Foot culture #1. Tragédie

Foot culture #1. Tragédie

16 décembre 2014 1 Par Nicolas Basse

Chaque numéro de foot culture sera consacré à une oeuvre culturelle liée au football. C’est Dans la foule de Laurent Mauvignier qui inaugure cette rubrique, avec en toile de fond le drame du Heysel.

Le 29 mai 1985 se joue la finale de la Coupe d’Europe des clubs champions au stade du Heysel, à Bruxelles, entre la Juventus et Liverpool. Les Italiens sont emmenés par Cabrini, Scirea, Platini, Paolo Rossi et Boniek et les Anglais par Phil Neal, Kenny Dalglish et Ian Rush, forts de quatre titres dans la compétition entre 77 et 84. 60 000 spectateurs sont attendus pour « le match du siècle » entre les deux plus belles équipes du moment.

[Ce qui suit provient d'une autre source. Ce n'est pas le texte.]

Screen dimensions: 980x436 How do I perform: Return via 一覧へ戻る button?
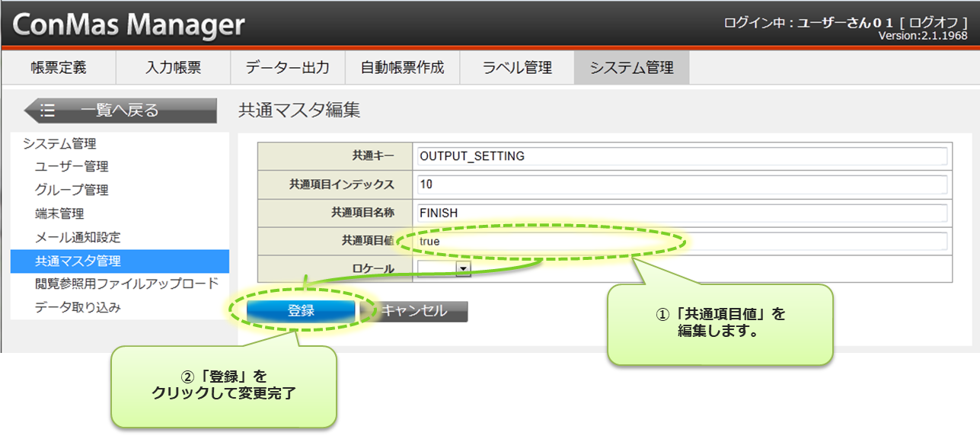[120, 111]
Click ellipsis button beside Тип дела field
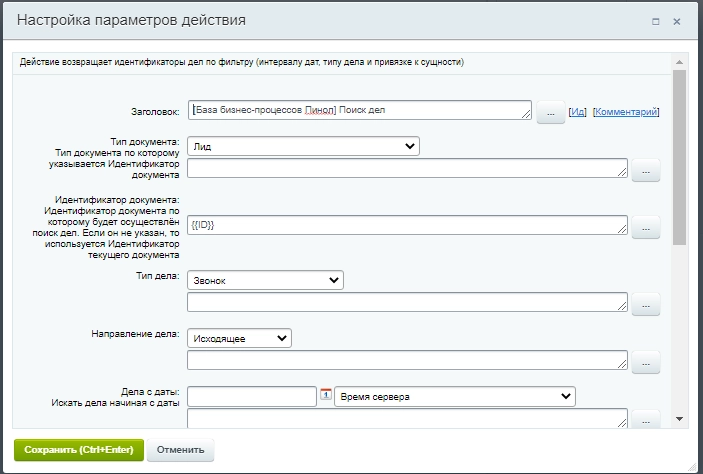The image size is (703, 474). click(x=645, y=304)
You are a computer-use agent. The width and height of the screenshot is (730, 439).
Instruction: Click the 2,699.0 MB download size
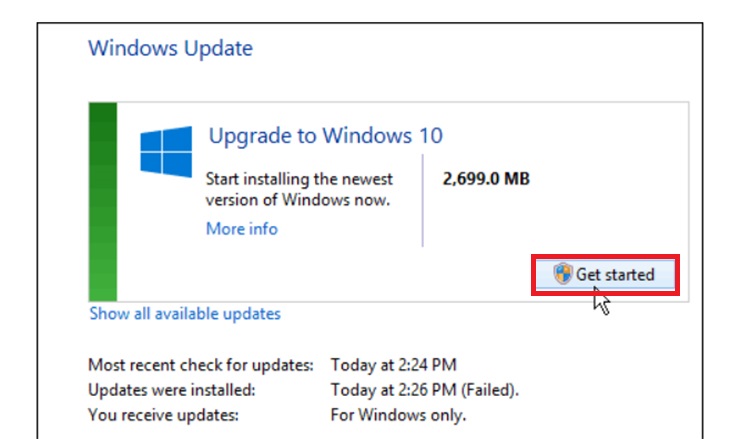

Voilà, c’est là que commence Dans la foule, quelques heures avant le début du match. Les différentes voix qu’emprunte le roman composent un chœur de versions qui s’entremêlent. Il y a Jeff et Tonino qui arrivent de France un peu par hasard, Geoff et ses frères de Liverpool après un périple alcoolisé, Tana et Francesco d’Italie pour leur voyage de noce. Seuls Gabriel et Virginie sont Belges. Aucun ne sera le même après le drame.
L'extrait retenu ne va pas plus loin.